• Task to complete:
Find every line in the items below that contains the string "width" and copy each of those lines out.

• Record list:
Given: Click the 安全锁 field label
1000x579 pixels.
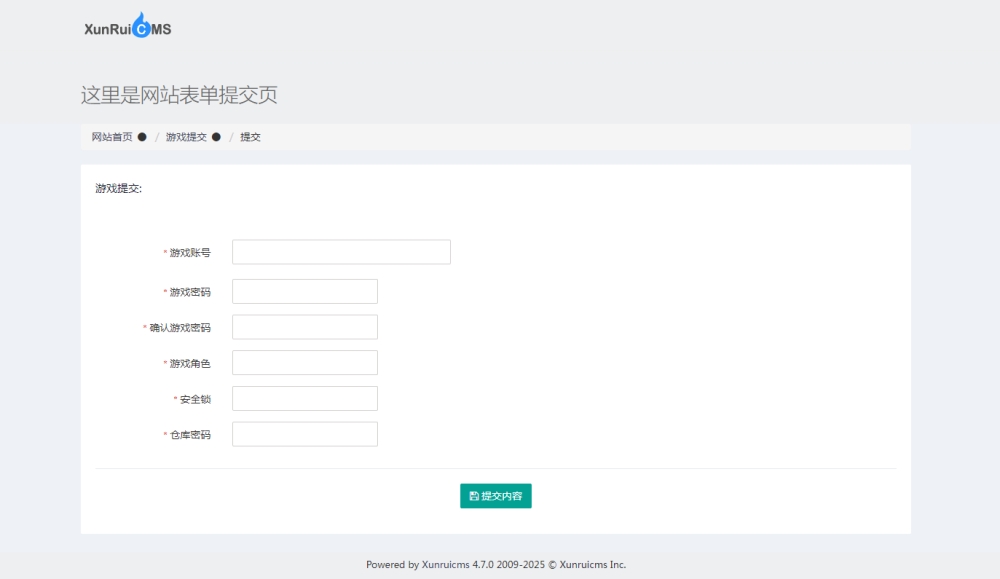Looking at the screenshot, I should click(195, 399).
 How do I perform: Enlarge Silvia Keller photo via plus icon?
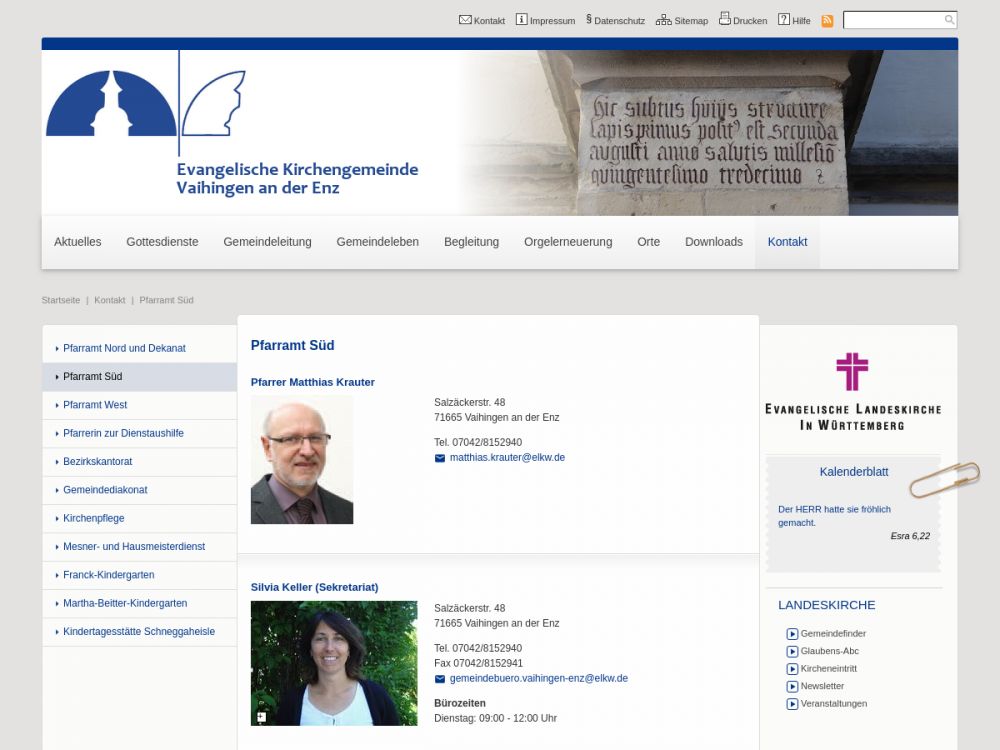261,717
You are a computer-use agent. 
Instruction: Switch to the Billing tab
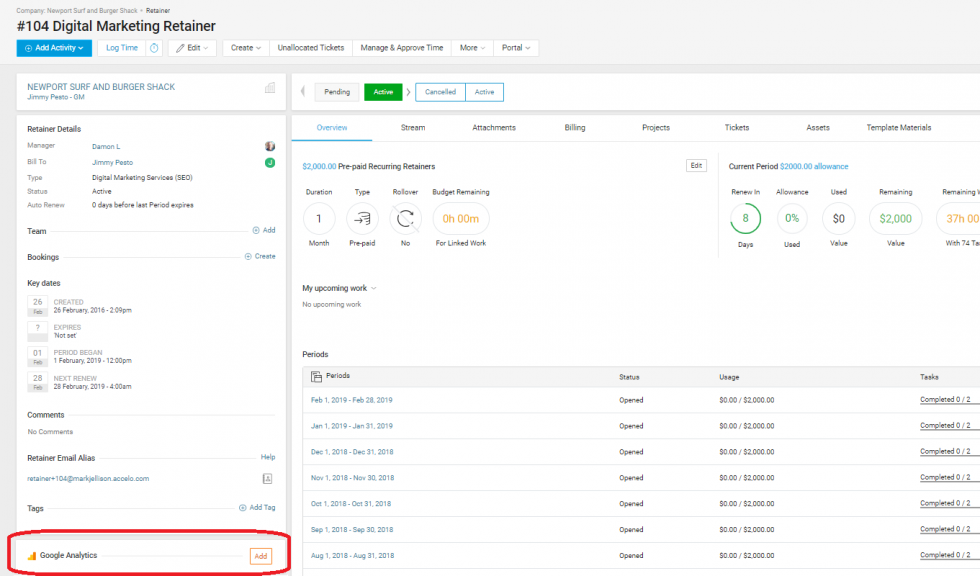pyautogui.click(x=575, y=128)
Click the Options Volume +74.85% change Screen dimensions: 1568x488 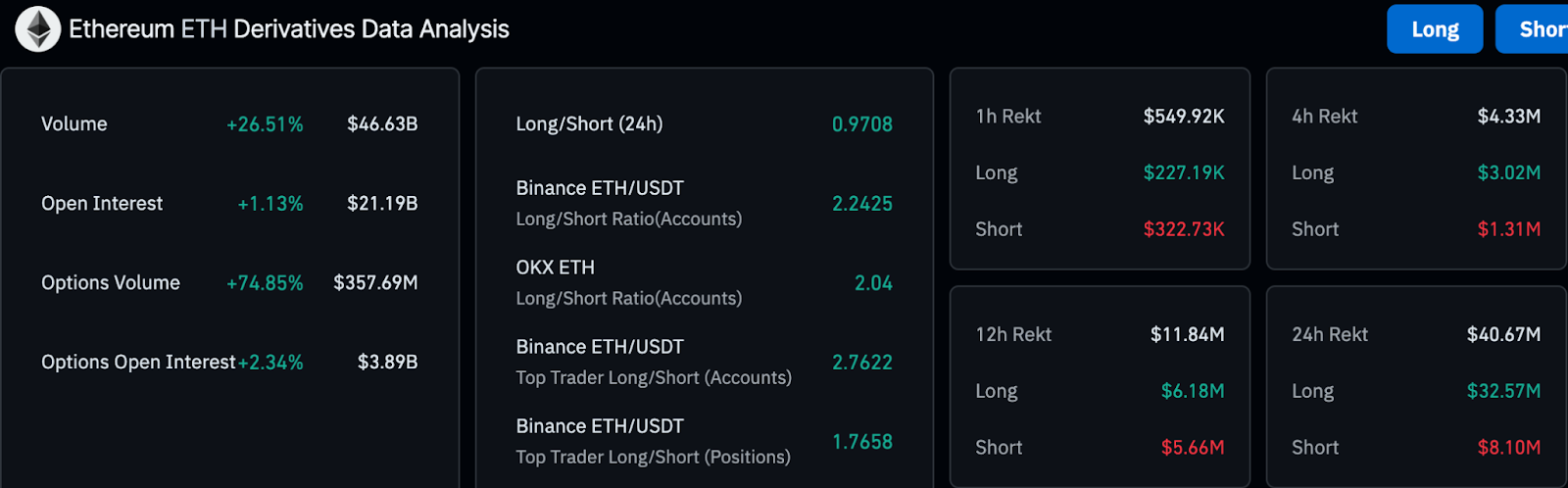click(x=265, y=283)
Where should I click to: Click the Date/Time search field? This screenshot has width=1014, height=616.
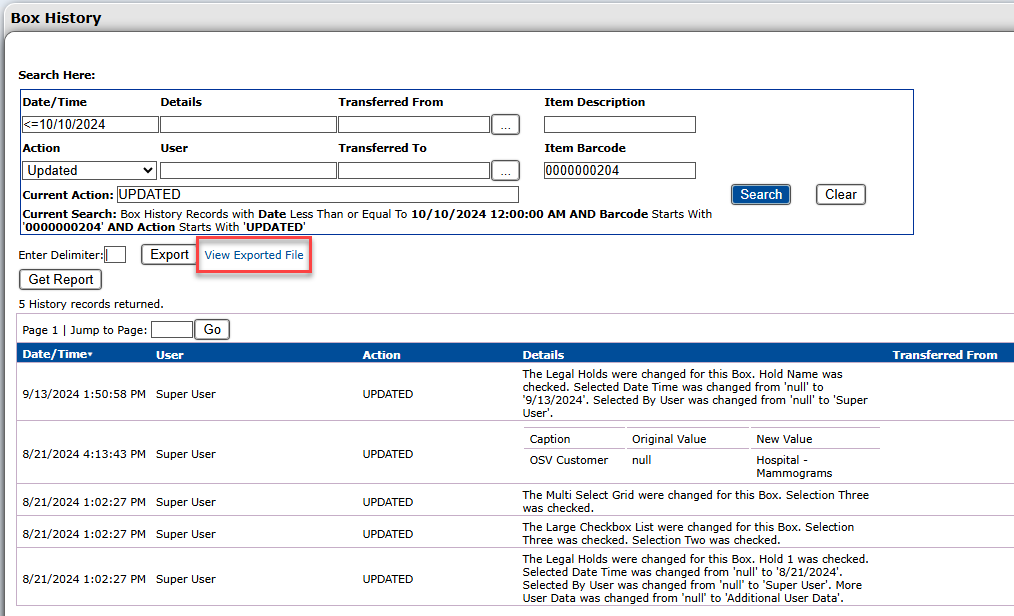[89, 125]
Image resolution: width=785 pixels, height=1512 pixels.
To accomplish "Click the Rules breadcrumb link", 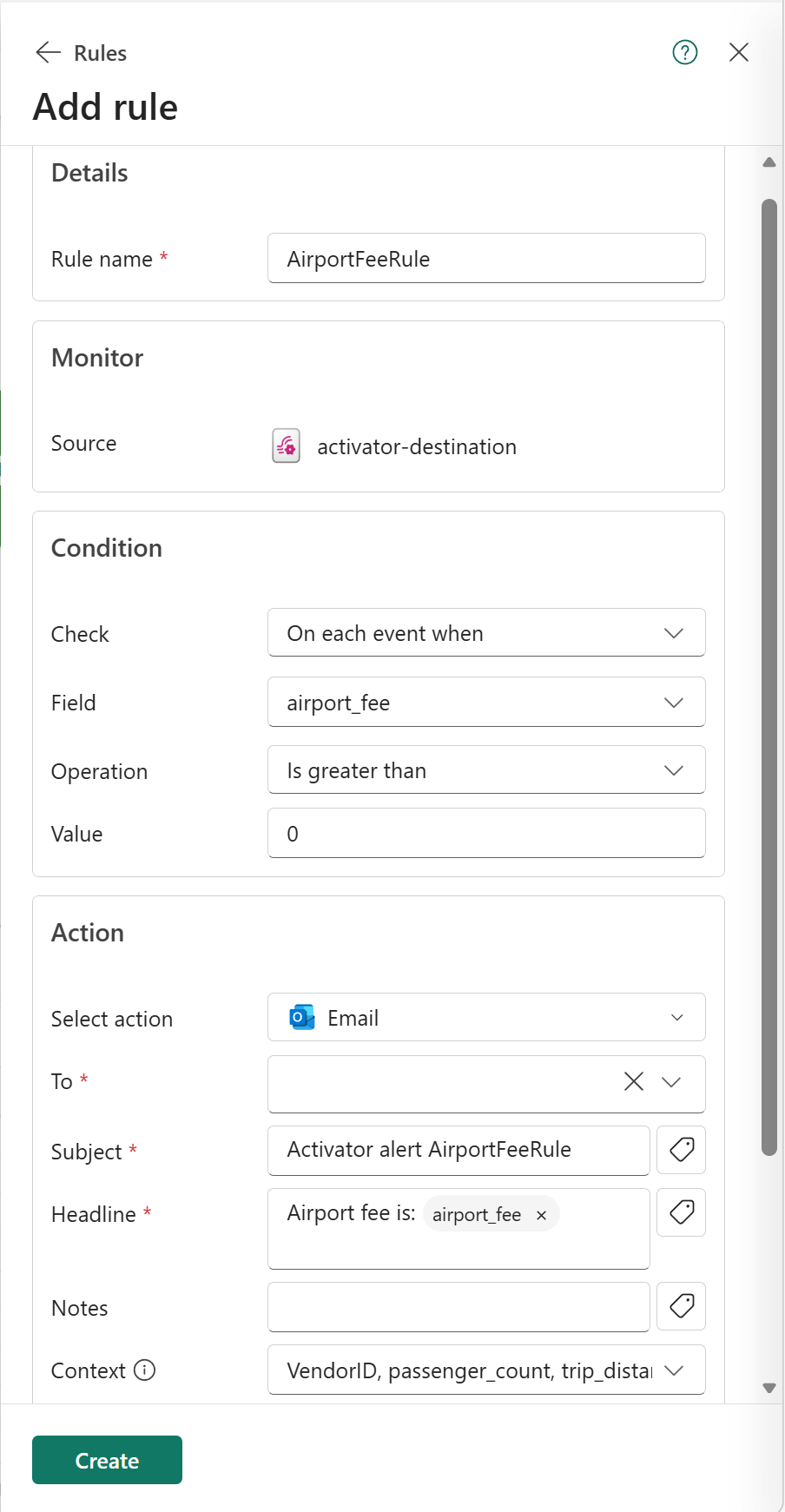I will 101,53.
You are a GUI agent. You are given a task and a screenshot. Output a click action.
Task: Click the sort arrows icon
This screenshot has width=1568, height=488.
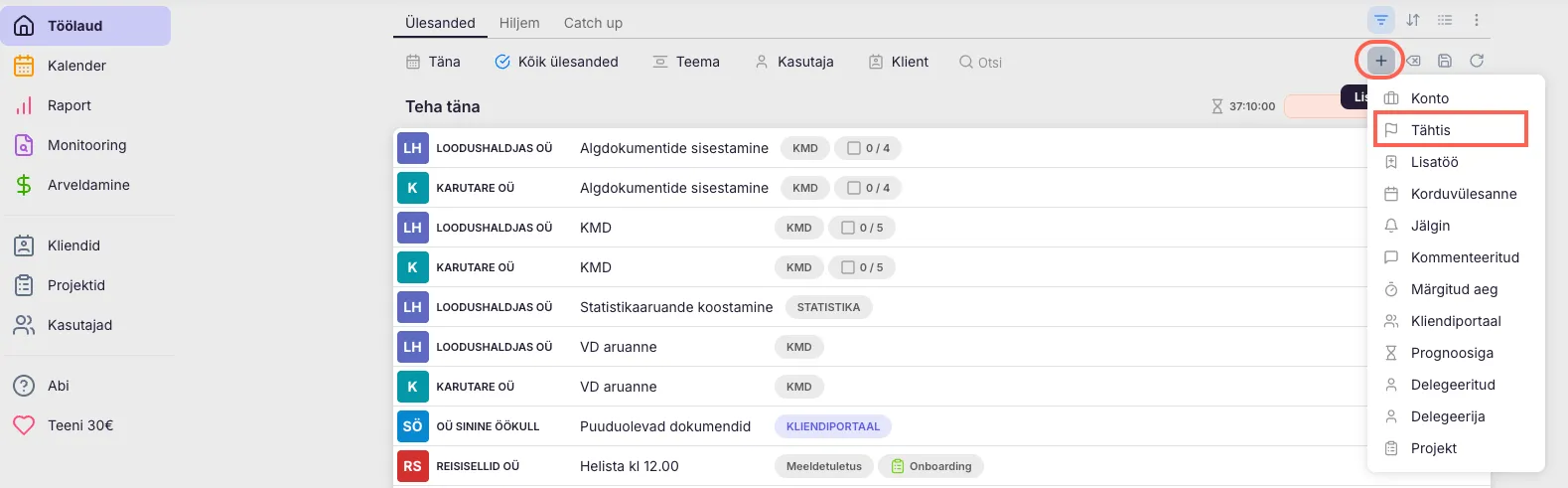click(x=1413, y=20)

• Finished task:
Where should I click to: Click the Date/Time search field? This screenshot has width=1014, height=616.
Image resolution: width=785 pixels, height=1512 pixels.
This screenshot has width=1568, height=488.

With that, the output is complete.